Your cup runneth over again
- from the song December, by Collective Soul.
So why did the bottom drop out of American public education just as per-pupil spending soared? Basic economics provides a compelling answer, though countless blue-ribbon commissions, and indeed much of the present national dialogue about school reform, have failed to acknowledge it: the $250 billion public education industry behaves precisely like any other publicly protected monopoly. Union negotiators in the private sector know that if they insist on protecting incompetent workers and cling to outdated work rules, especially in the global economy, the company will begin losing market share, and union members will lose their jobs. In public education, by contrast, collective bargaining takes place without the constraining discipline of the market. When school board representatives sit down with union officials to negotiate a labor contract, neither party is under pressure to pay attention to worker productivity or the system's overall competitiveness: if the contract allows some teachers to be paid for hardly working at all, and others to perform incompetently without penalty, there is no real economic danger for either side. After all, most of the monopoly's customers, the schoolchildren, have nowhere else to go. Historically, tax revenues have continued to flow into the schools no matter how poorly they perform.
The words written above are not mine. They were written in 1997 by Sol Stern (City Journal). The article “How Teachers’ Unions Handcuff Schools” is a good read and very timely even though it was written 14 years ago. It really gets down to the core of the public employee collective bargaining controversy. Economists would characterize public employee collective bargaining as a Monopoly Union Model. This model states that the monopoly union has the power to maximize the wage rate (and benefits, work rules, job security, etc etc.); and the employer then has the right to choose how many people it can afford to hire. The problem comes when the affordable level of employment cannot satisfy customer demand. The customer (parents/students) can either pay more, settle for poor service (higher student-teacher ratios, limited curriculum), relocate or go to private school (aka pay more).
Unions started back in the day because certain industries had monopoly or near monopoly power over workers. All of us from working class backgrounds owe a debt of gratitude to the union movement. Even today, the threat of unionization is a key factor in motivating many employers to pay more and treat their employees better than they might otherwise be inclined to do. So I am not anti-union, at least in theory. But having managed Teamsters once upon a time, I must admit that unions are pain in the ass.
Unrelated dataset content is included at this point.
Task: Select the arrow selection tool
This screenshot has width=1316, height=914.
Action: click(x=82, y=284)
And in a deregulated, competitive trucking industry, guess what? The Teamsters overplayed their hand and lost their position as power players in that industry.
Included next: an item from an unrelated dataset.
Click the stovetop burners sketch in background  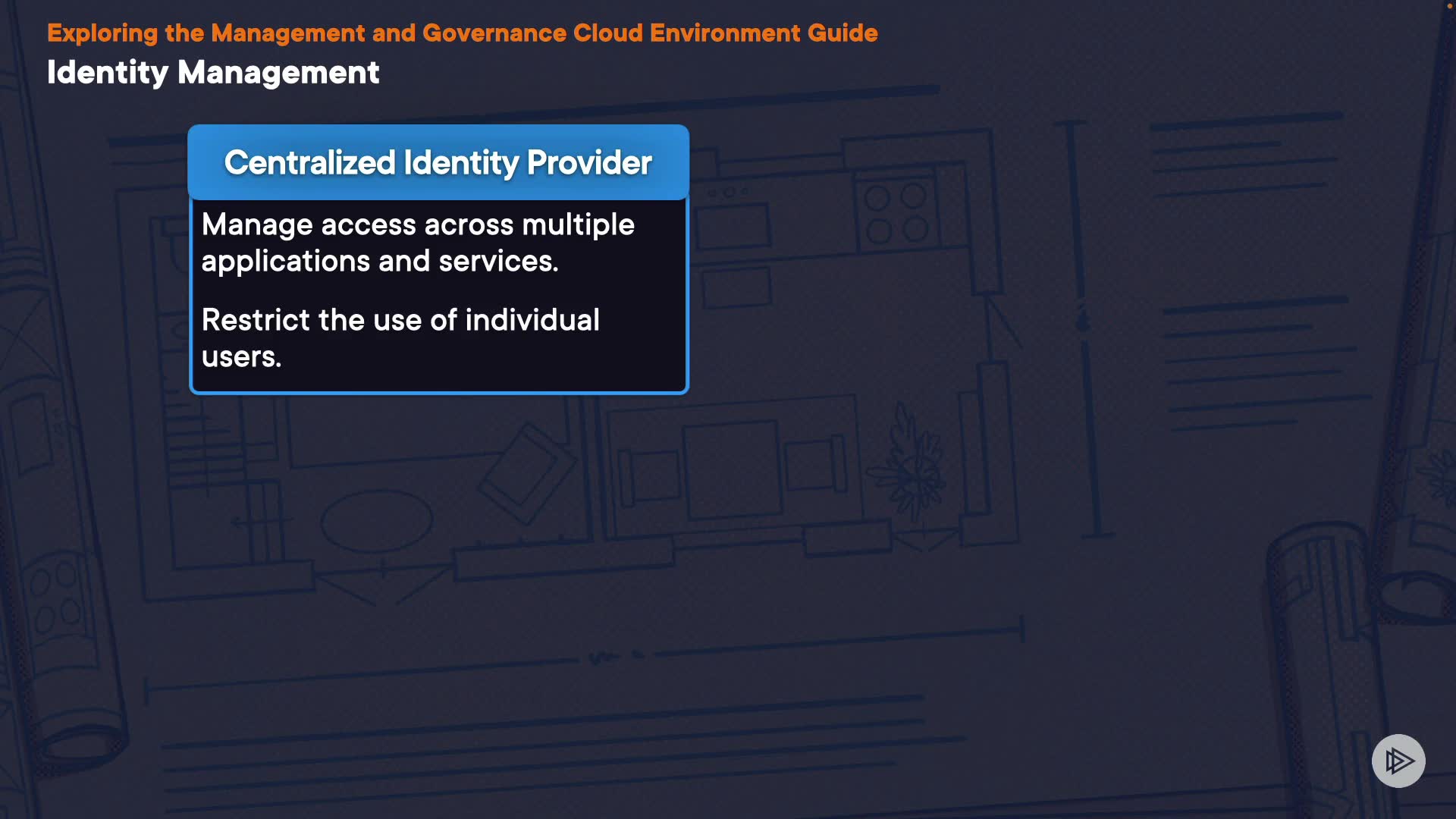[896, 213]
If public employees (or any group of employees) have what is essentially monopoly power, including the political leverage to handpick those with whom they will be negotiating pay, benefits and working conditions; we have a serious problem. In the public employee market where “collective bargaining takes place without the constraining discipline of the market”; it would appear that the only constraint is the taxpayers’ willingness to spend more money. And clearly the taxpayers are fed up. If the public employee unions are to survive they must face the same realities that all employers, government or private, face everyday when they turn on the lights. Stated simply, those are economic reality and the reality of providing value to the customer.
Employers and employees who ignore these realties eventually cease to exist.